───── Record excerpts ─────
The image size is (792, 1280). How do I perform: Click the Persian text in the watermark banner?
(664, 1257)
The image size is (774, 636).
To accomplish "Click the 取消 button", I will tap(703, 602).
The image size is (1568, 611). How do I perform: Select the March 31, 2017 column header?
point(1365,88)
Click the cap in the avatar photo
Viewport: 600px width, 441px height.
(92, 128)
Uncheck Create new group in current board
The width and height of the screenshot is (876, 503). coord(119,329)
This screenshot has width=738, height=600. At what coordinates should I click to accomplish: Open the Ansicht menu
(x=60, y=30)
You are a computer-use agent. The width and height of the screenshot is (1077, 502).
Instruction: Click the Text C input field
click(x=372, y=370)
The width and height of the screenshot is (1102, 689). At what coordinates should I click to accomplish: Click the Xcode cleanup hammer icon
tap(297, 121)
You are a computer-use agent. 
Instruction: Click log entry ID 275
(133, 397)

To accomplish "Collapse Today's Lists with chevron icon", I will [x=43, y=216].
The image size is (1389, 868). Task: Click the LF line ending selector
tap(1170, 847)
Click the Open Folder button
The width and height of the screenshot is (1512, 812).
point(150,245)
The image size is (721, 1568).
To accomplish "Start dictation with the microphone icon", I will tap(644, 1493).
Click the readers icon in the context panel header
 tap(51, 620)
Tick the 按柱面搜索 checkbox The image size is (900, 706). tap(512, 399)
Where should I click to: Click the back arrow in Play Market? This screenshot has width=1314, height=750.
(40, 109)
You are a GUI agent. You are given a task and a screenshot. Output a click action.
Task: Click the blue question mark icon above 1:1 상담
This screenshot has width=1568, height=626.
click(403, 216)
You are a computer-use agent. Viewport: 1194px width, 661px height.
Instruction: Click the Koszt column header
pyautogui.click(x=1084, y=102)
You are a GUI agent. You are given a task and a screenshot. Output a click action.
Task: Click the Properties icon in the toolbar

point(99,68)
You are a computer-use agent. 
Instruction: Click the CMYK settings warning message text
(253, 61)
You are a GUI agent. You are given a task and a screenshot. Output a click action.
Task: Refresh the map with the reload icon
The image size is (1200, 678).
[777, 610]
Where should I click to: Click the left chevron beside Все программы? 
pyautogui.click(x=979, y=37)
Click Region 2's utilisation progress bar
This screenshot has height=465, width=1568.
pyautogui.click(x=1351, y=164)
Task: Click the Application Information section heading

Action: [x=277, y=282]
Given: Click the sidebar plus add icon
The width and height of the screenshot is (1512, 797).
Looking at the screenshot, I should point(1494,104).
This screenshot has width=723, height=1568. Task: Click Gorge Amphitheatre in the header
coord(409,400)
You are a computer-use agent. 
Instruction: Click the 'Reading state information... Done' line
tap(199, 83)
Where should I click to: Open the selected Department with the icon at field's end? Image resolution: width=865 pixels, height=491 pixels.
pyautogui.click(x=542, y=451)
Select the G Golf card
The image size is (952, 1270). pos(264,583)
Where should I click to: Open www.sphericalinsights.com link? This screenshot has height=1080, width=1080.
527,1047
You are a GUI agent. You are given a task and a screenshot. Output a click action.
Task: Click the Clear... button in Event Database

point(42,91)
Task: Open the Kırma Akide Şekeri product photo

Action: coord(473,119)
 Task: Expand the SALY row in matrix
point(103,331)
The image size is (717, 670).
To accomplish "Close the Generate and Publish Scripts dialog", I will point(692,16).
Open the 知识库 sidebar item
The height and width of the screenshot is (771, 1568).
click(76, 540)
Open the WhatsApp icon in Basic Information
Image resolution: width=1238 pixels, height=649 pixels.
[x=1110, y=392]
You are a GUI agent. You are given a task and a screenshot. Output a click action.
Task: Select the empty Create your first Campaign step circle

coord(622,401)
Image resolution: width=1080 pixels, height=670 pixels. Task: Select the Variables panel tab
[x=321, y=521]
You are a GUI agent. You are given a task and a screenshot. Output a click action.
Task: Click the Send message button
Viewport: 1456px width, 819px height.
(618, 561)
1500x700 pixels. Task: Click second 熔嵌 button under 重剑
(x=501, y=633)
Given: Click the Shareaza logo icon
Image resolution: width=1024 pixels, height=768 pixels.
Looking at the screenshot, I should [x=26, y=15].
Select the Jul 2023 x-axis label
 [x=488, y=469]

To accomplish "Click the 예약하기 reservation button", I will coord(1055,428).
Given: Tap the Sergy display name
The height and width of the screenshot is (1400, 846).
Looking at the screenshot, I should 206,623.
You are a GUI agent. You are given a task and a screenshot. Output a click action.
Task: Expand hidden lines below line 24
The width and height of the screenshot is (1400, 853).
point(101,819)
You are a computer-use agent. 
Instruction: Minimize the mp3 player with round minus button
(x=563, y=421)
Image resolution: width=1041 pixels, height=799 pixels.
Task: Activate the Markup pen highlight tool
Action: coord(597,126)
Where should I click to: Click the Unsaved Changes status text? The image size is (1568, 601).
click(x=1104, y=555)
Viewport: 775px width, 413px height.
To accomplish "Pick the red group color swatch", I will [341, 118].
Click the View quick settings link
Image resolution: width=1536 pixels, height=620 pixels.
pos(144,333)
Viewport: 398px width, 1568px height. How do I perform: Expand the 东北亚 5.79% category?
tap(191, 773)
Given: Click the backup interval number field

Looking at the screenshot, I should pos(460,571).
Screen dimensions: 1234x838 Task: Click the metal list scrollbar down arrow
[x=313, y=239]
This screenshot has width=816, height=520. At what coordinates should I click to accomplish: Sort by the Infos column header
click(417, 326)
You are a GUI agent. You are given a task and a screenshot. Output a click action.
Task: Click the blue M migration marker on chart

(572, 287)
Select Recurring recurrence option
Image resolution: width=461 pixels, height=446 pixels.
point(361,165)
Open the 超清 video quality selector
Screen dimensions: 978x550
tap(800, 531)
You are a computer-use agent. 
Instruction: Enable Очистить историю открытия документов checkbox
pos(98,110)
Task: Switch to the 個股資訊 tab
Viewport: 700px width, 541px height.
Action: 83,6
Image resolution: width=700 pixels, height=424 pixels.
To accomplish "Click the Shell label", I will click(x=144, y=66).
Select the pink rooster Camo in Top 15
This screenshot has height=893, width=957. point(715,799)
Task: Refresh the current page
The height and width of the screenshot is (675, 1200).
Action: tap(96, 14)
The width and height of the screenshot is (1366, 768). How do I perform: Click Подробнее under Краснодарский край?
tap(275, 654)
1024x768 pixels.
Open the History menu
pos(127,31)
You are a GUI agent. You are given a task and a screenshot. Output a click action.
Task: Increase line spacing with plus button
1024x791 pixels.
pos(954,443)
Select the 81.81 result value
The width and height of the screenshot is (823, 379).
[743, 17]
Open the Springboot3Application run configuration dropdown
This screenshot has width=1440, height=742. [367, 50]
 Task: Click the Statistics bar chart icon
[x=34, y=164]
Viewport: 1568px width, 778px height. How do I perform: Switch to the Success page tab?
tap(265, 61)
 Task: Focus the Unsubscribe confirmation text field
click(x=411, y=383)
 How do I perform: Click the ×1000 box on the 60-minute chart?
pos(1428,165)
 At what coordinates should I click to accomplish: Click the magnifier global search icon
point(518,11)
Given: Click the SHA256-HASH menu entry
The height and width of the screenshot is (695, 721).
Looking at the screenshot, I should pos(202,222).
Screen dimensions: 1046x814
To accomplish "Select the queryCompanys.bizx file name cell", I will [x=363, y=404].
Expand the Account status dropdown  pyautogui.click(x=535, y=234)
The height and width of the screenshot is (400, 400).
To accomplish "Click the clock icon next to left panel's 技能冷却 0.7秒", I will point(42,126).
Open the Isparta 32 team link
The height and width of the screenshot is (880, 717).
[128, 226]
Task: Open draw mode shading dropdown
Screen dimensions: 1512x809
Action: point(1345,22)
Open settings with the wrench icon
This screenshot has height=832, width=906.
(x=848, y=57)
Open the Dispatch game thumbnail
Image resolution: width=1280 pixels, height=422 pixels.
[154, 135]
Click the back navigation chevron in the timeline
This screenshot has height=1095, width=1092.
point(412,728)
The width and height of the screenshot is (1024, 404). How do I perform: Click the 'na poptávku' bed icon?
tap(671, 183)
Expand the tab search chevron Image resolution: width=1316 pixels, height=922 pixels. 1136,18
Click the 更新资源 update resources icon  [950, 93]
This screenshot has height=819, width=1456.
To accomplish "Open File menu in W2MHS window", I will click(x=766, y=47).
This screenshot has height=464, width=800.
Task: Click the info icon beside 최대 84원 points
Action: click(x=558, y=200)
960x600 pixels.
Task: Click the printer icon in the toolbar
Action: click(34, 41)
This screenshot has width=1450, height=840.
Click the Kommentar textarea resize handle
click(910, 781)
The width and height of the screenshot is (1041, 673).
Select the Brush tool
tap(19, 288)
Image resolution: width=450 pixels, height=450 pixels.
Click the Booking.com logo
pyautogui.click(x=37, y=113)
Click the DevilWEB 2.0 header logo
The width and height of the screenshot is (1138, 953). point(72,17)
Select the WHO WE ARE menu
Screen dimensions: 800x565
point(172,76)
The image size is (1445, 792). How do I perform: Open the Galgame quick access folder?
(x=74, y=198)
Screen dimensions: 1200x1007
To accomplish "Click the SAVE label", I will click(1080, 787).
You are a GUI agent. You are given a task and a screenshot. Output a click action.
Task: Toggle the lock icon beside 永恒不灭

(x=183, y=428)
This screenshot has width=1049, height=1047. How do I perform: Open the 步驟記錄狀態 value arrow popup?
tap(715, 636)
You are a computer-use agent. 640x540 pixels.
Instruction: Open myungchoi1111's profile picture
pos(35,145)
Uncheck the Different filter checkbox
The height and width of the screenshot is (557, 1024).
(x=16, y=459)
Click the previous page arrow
─────
- _What is being asked_
Review the entries above and return every line where "sidebar" appears.

- _Answer box_
Given: Click the sidebar plus add icon
Open the 知识库 sidebar item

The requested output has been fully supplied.